Commander in Pips: The same logic could be applied to this commodity also. May be you know what country amongst the majors is the largest Crude oil exporter?
Pipruit: Well, I don’t know exactly, but just one rise in my mind – Canada, may be, because hardly this is Britain, Switzerland or the EU.
Commander in Pips: Well, you’re absolutely right. As of 2009 Canada is 6th world largest producer with around 3.3 million barrels per day. Although this is not so impressive, as Russia with 10.12 million barrels per day, but there is another reason why it is so important for us. What reason?
Pipruit: Well, maybe due to geographical closeness to the US, Canada supplies all crude oil to US?
Commander in Pips: Absolutely. Canada is the largest Crude oil supplier to the US and 99% of its total export comes to the US. This is about 1.938 million barrels per day, according to EIA. Canada links with oil and USD as stronger as no other major country and its currency. Hence, we can count on some correlation between CAD and oil prices. Since Crude oil is even more important for the world economy than gold – in fact this is the blood of the economy. Crude oil forces to move and run almost all machines in the world directly or indirectly – this is the world’s major energy source.
The second reason is that Canada’s economy mostly depends on export and crude oil is a significant part of it. That’s why Canadian currency shows sensitivity to crude oil price changes.
Chart #4 | CAD/USD and Crude Oil futures monthly chartCommander in Pips: Now, if we calculate correlation then will get impressive number – 90.26%! But this correlation comes not just because Canada is an export country, but because it export 85-90% to the US. That’s why the Canadian economy strongly depends on the US and their consumer strength. If demand in the US falls, then Canadian producers will start to reduce oil production. This will hit the CAD, because export revenues will be smaller and hence, budget profit lower. Quite the opposite happens when demand is growing. That’s why Crude inventories - Oil storage data from US that is usually released on Wednesdays is very important.
Pipruit: But Sir, it could change just for some millions of barrels? Why it is so important, if this is smaller than the daily consumption in US?
Commander in Pips: The reason in tendency.
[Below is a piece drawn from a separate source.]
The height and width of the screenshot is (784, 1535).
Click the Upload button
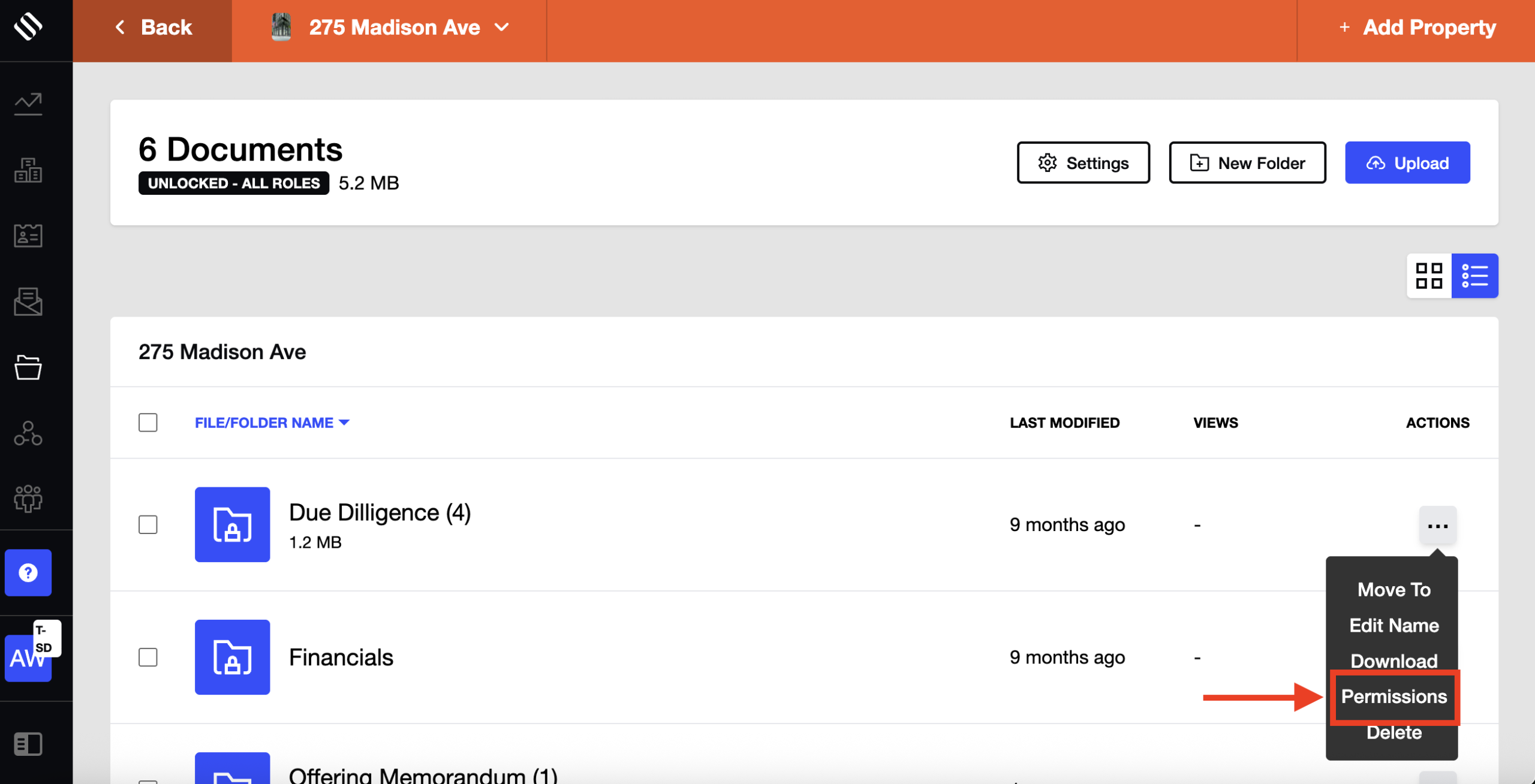click(x=1407, y=163)
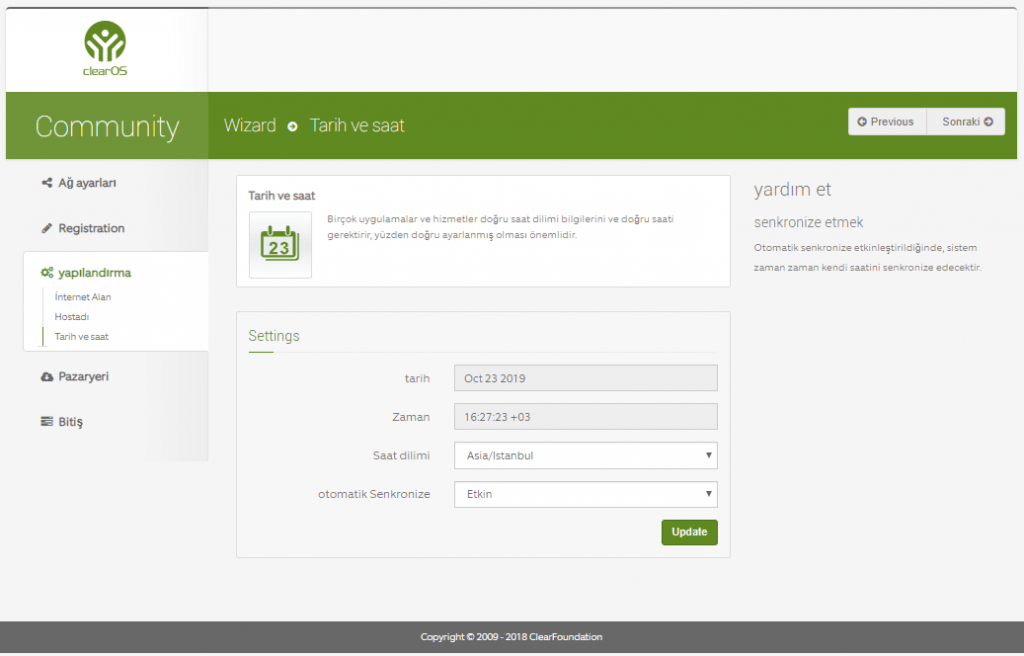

This data is very similar to weekly claims. Who cares that Initial claims rise just for 5,000 people – this is very few in the scale of the whole country. But this could be as 5K on current week, 7 K on next one and so on. Then, when you will compare two numbers, say in the beginning of the quarter and at the end of it – you’ll see the tendency. The same is with the weekly crude inventories. If week by week, reserves are falling – it means that consumption is growing.
Currently many forex brokers allow you to day trade commodities and have the ability to look and analyze charts. But it they don’t, you may use the same Commodity Futures & FOREX Charts | Commitments of Traders Database
And the last thing - just to finish with commodities… As with the forex market, an index exists on the commodities markets. This is the Commodities Research Bureau Index – this index includes the prices of all major commodities – energies, metals, food, industrials etc… In fact the CRB Index is a barometer of Commodities just as as the Dollar Index is a barometer of the forex market in general and Dollar value in particularly. On the following chart you may see that there is rather strong negative correspondence between these two indexes:
Correlation is also significant “-80.32%”. Both of these assets are basic for world economy, that’s why it’s better to keep an eye on them from time to time, especially if you trade long-term.